• WHAT YOU ARE ASKED TO DO:
Quote the passage about The Herbert Macaulay Affair word for word from "The Herbert Macaulay Affair is a" to "educator and administrator.".

====== PASSAGE

The Herbert Macaulay Affair is a 2019 Nigerian film based on the life of Herbert Macaulay, a Nigerian nationalist and proponent of Nigerian independence. It was directed by Imoh Umoren and featured William Benson in the lead role alongside Saidi Balogun, Kelechi Udegbe and Martha Ehinome Orhiere. The film also features Herbert Macaulay's grandson, Wale Macaulay. Other historical figures portrayed in the film include Alimotu Pelewura, leader of the Lagos Market Women's Association, Oba Eshugbayi Eleko, the Eleko of Eko at the time, Amodu Tijani Oluwa, the Chief Oluwa of Lagos and Henry Rawlingson Carr, educator and administrator.

Plot
The Herbert Macaulay Affair is set in 1920s Lagos during the Bubonic plague. It portrays Herbert Macaulay trying to call Nigerians to action in order to confront their oppressors. He led protests and wrote anti-colonial articles in newspapers. The film starts by depicting Macaulay's 1893 return from studying in Plymouth. He takes up a surveying job in service of the colonial administration. The workings of the colonial administration frustrate Macaulay, leading him to a life of rebellion.

============
====== ENTRIES PROVIDED

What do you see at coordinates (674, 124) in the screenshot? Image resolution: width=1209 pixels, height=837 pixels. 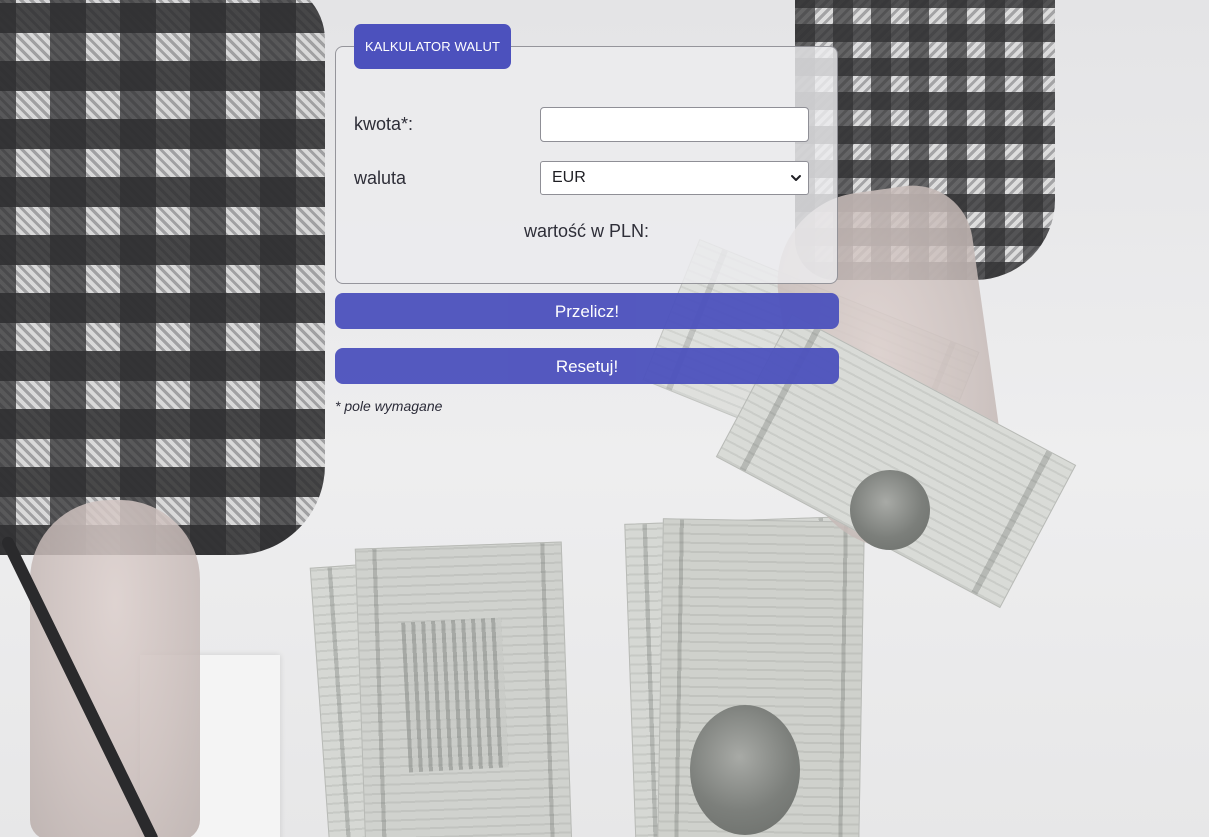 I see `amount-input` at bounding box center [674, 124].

============
====== ENTRIES PROVIDED

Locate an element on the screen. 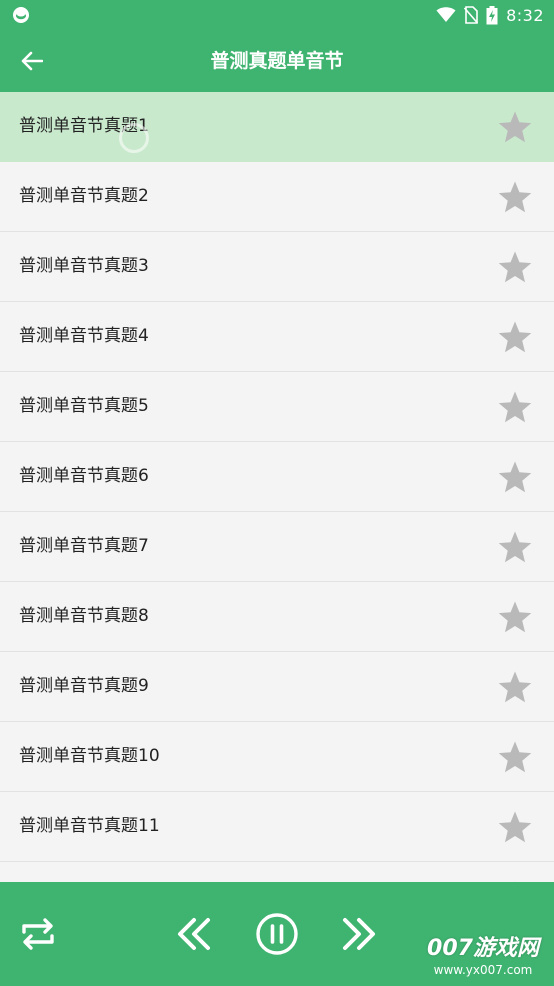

============
====== ENTRIES PROVIDED

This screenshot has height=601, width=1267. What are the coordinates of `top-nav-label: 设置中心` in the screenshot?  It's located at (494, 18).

============

• RESULT OF THIS TASK:
The Herbert Macaulay Affair is a 2019 Nigerian film based on the life of Herbert Macaulay, a Nigerian nationalist and proponent of Nigerian independence. It was directed by Imoh Umoren and featured William Benson in the lead role alongside Saidi Balogun, Kelechi Udegbe and Martha Ehinome Orhiere. The film also features Herbert Macaulay's grandson, Wale Macaulay. Other historical figures portrayed in the film include Alimotu Pelewura, leader of the Lagos Market Women's Association, Oba Eshugbayi Eleko, the Eleko of Eko at the time, Amodu Tijani Oluwa, the Chief Oluwa of Lagos and Henry Rawlingson Carr, educator and administrator.